Two Councilmembers join press conference with pastors who object to gay conversion therapy conference

Georgette Gomez

Two openly gay City Councilmembers joined several pastors June 15 at a press conference in opposition to a national conference that met in San Diego for gay conversion therapy that tries to change LGBT people into straights.

Christopher Ward, who represents the Third District, and Georgette Gomez, who represents the Ninth District, spoke out against the Restored Hope Network convention that met June 15-16 at City View Church in San Diego. The conference drew a number of protesters at the site as well as at the Mission Valley hotel where the conference leaders stayed.

“This convention is not welcome in San Diego,” said Gomez, at the press conference at St. Paul’s Episcopal Cathedral in Hillcrest. “I’m proud to have a woman that I love.”

“Together lets send a strong message: conversion therapy brings harm,” said Gomez. “We must stand against such hateful tactics.”

“There is no hope in seeking dangerous and discredited practices (like) ‘pray away the gay’,” said Ward. “Sadly these practices are forced upon our youth.”

Ward cited the bill that Gov. Jerry Brown signed that makes conversion therapy illegal in California for minors.

Rev. Dan Koeshall, who is the senior pastor at the Metropolitan Community Church, said he went to a 20-week class in his 20s to try and change his sexual orientation. “When it was over, it was obvious I was still gay,” he said.

Christopher Ward

Koeshall said people in his conservative church laid hands on him and tried to “cast the demons of homosexuality out of him.” That didn’t work either. “It was very damaging.
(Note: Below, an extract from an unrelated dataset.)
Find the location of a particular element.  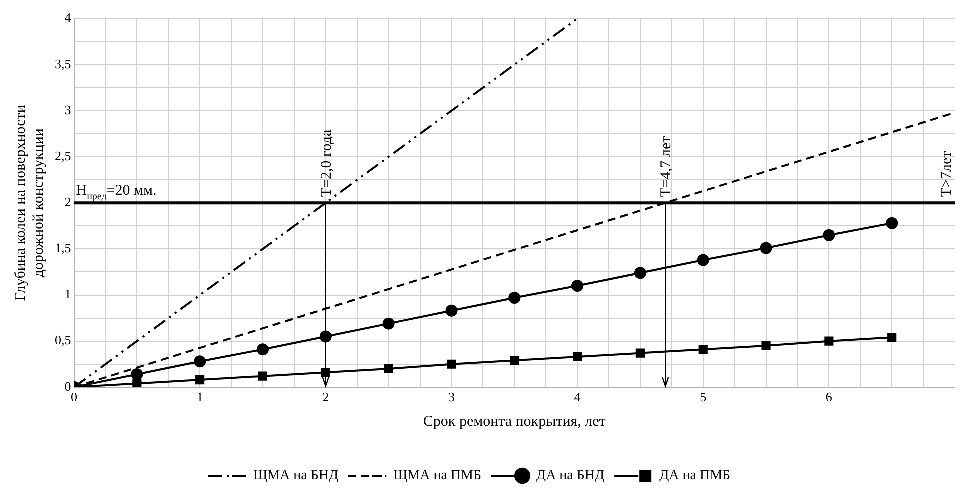

x-tick-label: 3 is located at coordinates (452, 398).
I didn’t choose to be gay. I was born this way,” said Koeshall.

“God loves you as you are. You don’t need to be healed from homosexuality,” said Koeshall. “I’m closer to God than I’ve ever been.”

Also speaking was Dwayne Crenshaw, who unsuccessfully ran for City Council in the 4th District. “I’m black, gay, Christian,” he said, pausing. “I’m Christian by choice.”
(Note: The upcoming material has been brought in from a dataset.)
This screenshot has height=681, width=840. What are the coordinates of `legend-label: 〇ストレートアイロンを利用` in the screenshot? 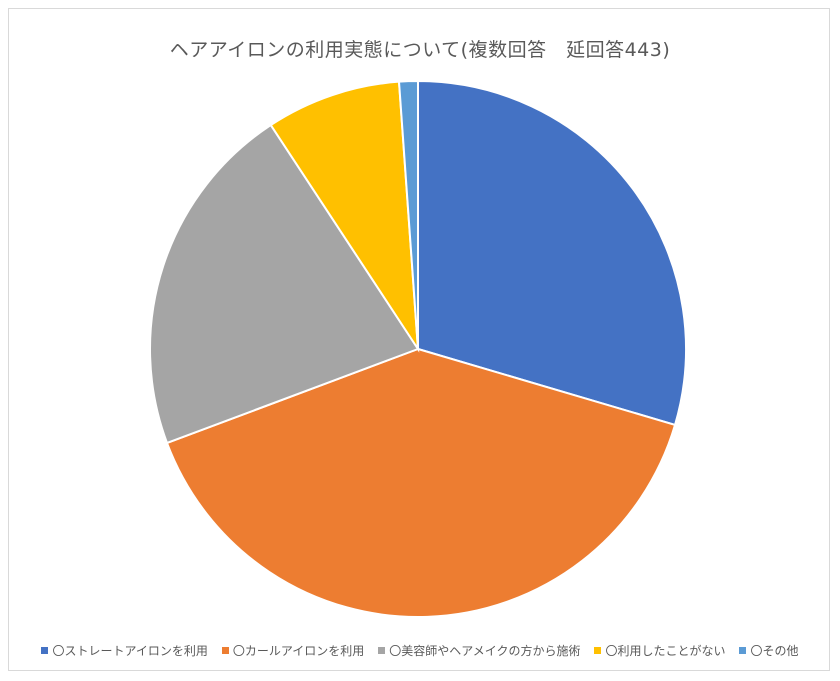 It's located at (130, 651).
Crenshaw disclosed he also went to an ex-gay ministry group when he was younger, but it didn’t work.

“The so-called Restored Hope convention this weekend is the antitheses of love. It doesn’t restore hope. It destroys hope,” said Rev. Penny Bridges, at St. Paul’s Cathedral.

“LGBT and non-gender conforming persons do not need to be cured. Rather, they enrich our common life and add to the beauty of creation,” said Bridges.

The Restored Hope conference’s Web site said there were 238 people who paid $175 each for both days. There were 27 students who paid $50. As part of the protest, a number of LGBT people had a dance contest outside.

One thought on “Two Councilmembers join press conference with pastors who object to gay conversion therapy conference

  1. Restored Hope Network is run by Anne Paulk, a woman who was bisexual before coming to Jesus, and remains bisexual by her own admission. She is divorcing her husband John Paulk, who was and is gay (he issued a public apology to the LGBT community for his role in ex-gay scams). This ‘ministry” has zero success at changing anyone’s sexual orientation and is simply a collection of a few folks who were in Exodus International before it closed its doors in 2013 because leaders admitted nobody had changed from homosexual to heterosexual after nearly 40 years of ‘change’ claims.